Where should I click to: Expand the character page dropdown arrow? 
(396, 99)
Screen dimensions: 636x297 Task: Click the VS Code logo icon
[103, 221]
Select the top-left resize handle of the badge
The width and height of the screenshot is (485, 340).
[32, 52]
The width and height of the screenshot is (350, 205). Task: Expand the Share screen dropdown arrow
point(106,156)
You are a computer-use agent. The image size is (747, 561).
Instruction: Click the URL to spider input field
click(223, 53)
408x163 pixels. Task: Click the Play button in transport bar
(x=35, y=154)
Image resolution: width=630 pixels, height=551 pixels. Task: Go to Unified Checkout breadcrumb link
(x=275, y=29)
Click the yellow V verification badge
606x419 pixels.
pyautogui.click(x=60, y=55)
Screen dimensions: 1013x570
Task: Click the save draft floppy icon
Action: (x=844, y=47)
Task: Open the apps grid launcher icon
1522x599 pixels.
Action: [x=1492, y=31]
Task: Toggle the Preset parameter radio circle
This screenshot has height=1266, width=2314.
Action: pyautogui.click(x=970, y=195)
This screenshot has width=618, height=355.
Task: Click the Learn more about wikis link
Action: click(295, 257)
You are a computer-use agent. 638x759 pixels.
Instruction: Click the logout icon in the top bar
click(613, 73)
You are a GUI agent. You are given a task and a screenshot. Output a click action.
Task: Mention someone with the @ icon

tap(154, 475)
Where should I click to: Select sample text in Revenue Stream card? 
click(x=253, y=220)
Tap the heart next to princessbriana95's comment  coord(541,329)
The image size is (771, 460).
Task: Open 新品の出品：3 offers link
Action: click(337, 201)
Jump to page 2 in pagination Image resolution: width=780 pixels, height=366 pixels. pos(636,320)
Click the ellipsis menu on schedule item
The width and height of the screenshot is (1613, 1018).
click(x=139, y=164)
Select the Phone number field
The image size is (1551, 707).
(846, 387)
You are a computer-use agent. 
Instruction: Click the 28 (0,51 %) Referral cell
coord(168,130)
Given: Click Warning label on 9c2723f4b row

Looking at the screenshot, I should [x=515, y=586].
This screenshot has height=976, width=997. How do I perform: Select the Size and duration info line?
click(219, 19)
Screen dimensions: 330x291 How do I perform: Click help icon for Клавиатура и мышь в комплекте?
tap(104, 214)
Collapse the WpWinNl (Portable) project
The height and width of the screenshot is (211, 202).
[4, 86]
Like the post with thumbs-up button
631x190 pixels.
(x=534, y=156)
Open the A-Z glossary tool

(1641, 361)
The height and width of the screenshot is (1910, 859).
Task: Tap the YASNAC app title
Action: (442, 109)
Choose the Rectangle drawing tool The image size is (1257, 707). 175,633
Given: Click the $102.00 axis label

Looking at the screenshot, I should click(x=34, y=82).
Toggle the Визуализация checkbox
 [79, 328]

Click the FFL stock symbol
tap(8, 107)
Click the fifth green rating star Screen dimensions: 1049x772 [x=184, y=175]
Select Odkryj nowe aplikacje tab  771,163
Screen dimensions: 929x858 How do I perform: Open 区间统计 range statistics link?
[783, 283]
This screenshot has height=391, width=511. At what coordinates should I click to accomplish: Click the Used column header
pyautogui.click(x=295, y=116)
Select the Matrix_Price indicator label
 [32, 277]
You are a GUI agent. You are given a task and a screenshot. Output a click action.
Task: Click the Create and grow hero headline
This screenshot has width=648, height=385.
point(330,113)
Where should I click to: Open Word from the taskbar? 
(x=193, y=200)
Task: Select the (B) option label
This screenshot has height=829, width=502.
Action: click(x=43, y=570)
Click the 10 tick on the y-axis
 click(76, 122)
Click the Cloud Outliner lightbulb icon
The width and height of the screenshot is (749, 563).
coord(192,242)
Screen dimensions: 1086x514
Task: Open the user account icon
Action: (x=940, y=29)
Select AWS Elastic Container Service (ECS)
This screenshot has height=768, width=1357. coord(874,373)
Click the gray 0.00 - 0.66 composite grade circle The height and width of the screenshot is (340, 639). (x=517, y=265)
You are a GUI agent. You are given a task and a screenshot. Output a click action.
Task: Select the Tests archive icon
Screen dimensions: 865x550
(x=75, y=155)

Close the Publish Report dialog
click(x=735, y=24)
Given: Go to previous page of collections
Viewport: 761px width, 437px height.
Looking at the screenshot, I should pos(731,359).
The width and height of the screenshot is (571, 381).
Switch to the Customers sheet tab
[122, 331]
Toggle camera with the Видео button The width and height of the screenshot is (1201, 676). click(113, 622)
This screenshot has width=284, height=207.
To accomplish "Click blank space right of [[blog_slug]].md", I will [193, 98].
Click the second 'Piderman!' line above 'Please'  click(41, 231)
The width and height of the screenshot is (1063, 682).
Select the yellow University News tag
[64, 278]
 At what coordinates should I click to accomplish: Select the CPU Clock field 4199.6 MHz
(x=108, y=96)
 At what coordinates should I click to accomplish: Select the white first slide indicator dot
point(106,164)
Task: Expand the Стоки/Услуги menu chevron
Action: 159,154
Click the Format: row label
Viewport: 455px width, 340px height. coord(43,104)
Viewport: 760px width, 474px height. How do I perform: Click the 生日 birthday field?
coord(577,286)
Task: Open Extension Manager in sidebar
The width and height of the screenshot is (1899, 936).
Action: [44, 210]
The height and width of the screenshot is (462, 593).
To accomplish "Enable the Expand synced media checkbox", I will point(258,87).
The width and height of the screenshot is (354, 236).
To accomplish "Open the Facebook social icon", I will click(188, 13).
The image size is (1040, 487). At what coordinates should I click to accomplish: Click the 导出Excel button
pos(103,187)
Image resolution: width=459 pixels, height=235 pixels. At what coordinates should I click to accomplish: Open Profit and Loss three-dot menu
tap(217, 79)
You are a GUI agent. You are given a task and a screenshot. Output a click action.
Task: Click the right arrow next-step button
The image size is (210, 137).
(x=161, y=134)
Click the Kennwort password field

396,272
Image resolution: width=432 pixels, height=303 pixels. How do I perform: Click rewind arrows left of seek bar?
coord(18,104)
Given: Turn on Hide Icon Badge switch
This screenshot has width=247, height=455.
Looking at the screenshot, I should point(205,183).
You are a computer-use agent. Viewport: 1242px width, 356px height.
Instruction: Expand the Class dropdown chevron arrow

> [Your objective] Can you rewrite the stretch of records from the line containing "Screen dimensions: 929x858" through the line containing "pyautogui.click(x=295, y=116)", both included, keeping the requests, and scale every coordinate in the answers by 2.4, rounding to whole numbers with halves going up? Leave all other numbers unchanged and return only those lines.

> [Worked solution]
Screen dimensions: 929x858 How do I perform: Open 区间统计 range statistics link?
[1879, 679]
This screenshot has height=391, width=511. At what coordinates should I click to accomplish: Click the Used column header
pyautogui.click(x=708, y=278)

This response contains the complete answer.